What formula is used to calculate precision?

• A. a/(a + c)
• B. (b + c)/(a + c)
• C. (a + b)/(a + b + c)
• D. a/(b + c)

Answer: (A)

To understand why the selected formula is correct for calculating precision, it’s important to understand the context in which precision is used. Precision is a metric commonly used in the field of classification, especially in machine learning and statistics, to evaluate the performance of a model.

Precision measures the proportion of true positive results (the number of correct positive predictions) out of all positive predictions made by the model. This is important because it provides insight into the accuracy of the positive predictions, indicating how often the model is correct when it predicts a positive instance.

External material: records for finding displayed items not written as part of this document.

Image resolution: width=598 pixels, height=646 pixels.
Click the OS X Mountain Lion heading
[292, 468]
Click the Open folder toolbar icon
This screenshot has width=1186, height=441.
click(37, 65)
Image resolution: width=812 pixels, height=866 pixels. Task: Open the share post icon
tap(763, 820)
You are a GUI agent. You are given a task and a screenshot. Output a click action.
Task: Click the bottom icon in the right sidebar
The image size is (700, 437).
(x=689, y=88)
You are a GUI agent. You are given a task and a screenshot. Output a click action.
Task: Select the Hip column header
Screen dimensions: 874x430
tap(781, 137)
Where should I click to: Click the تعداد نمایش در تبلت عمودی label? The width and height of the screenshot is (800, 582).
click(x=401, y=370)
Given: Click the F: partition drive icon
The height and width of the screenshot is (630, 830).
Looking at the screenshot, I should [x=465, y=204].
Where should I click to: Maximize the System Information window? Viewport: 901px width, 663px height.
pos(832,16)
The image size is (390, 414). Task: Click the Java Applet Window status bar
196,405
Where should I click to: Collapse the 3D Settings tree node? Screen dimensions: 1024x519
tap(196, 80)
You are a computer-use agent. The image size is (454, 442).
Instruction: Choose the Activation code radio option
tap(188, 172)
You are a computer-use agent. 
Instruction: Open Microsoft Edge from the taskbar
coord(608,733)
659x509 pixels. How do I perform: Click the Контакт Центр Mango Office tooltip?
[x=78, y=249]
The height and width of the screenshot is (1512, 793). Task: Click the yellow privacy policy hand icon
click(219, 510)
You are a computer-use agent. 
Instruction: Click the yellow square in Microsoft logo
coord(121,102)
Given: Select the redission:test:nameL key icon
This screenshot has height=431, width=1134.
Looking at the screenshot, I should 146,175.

In the formula provided, "a" represents the number of true positive predictions—instances that the model correctly identified as positive. The term “c” typically represents false positives, indicating instances that were incorrectly predicted as positive. Therefore, the formula a/(a + c) directly calculates the proportion of true positives compared to the total number of instances predicted as positive (which combines both true positives and false positives).

The other formulas referenced in the choices convey different metrics or ratios that do not accurately reflect the definition of precision as traditionally understood in statistical contexts. Thus, the correct formulation for precision captures the ratio of true positive predictions to the total predicted positives, affirming the choice made.